Search code examples
pythonmachine-learningpysparkcluster-analysisk-means

PySpark: AttributeError: 'PipelineModel' object has no attribute 'clusterCenters'


I created a kmeans algorithm with Pypsark. Now, I want to also extract the cluster centers. How do I include it in the pipeline?
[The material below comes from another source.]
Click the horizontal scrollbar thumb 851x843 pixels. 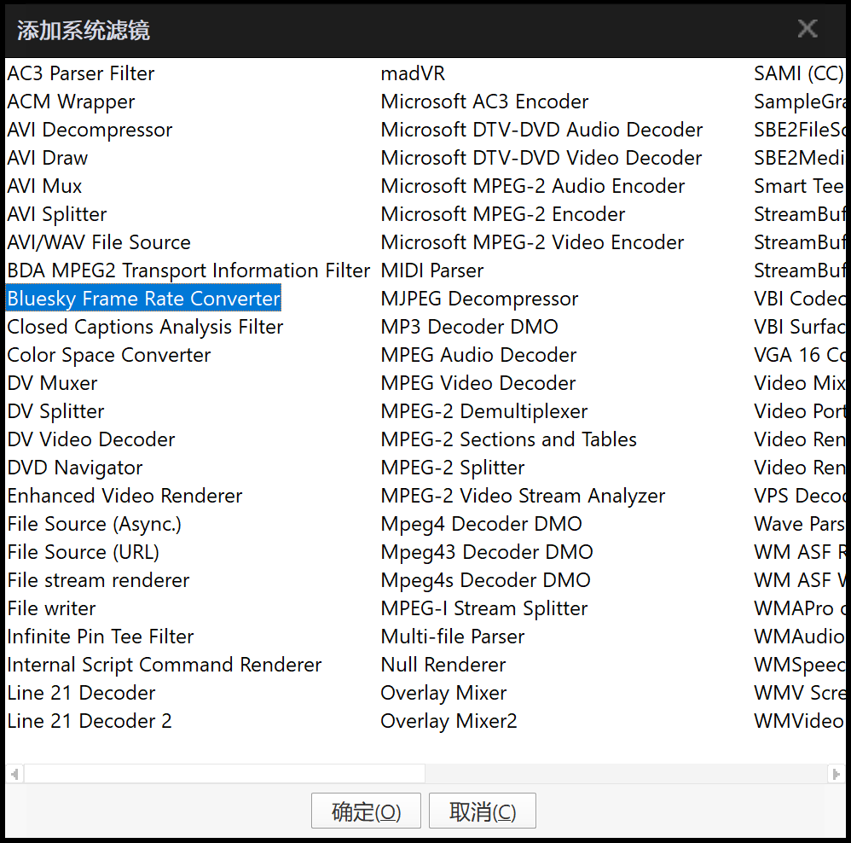pyautogui.click(x=224, y=774)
This is the code that I have so far, but it throws me an error 'AttributeError: 'PipelineModel' object has no attribute 'clusterCenters'. How can it be fixed?

#### model K-Means ###

from pyspark.ml.clustering import KMeans, KMeansModel

kmeans = KMeans() \
          .setK(3) \
          .setFeaturesCol("scaledFeatures")\
          .setPredictionCol("cluster")

# Chain indexer and tree in a Pipeline
pipeline = Pipeline(stages=[kmeans])

model = pipeline.fit(matrix_normalized)

cluster = model.transform(matrix_normalized)

#get cluster centers
centers = model.clusterCenters()

Solution

  • dummy data

    from pyspark.ml.linalg import Vectors
    from pyspark.ml.clustering import KMeans, KMeansModel
    from pyspark.ml.pipeline import Pipeline
    
    
    data = [(Vectors.dense([0.0, 0.0]),), (Vectors.dense([1.0, 1.0]),),
            (Vectors.dense([9.0, 8.0]),), (Vectors.dense([8.0, 9.0]),)]
    matrix_normalized = spark.createDataFrame(data, ["scaledFeatures"])
    

    your code

    kmeans = KMeans() \
              .setK(3) \
              .setFeaturesCol("scaledFeatures")\
              .setPredictionCol("cluster")
    
    # Chain indexer and tree in a Pipeline
    pipeline = Pipeline(stages=[kmeans])
    
    model = pipeline.fit(matrix_normalized)
    
    cluster = model.transform(matrix_normalized)
    

    just change the last line

    model.stages[0].clusterCenters()
    
    [array([0.5, 0.5]), array([8., 9.]), array([9., 8.])]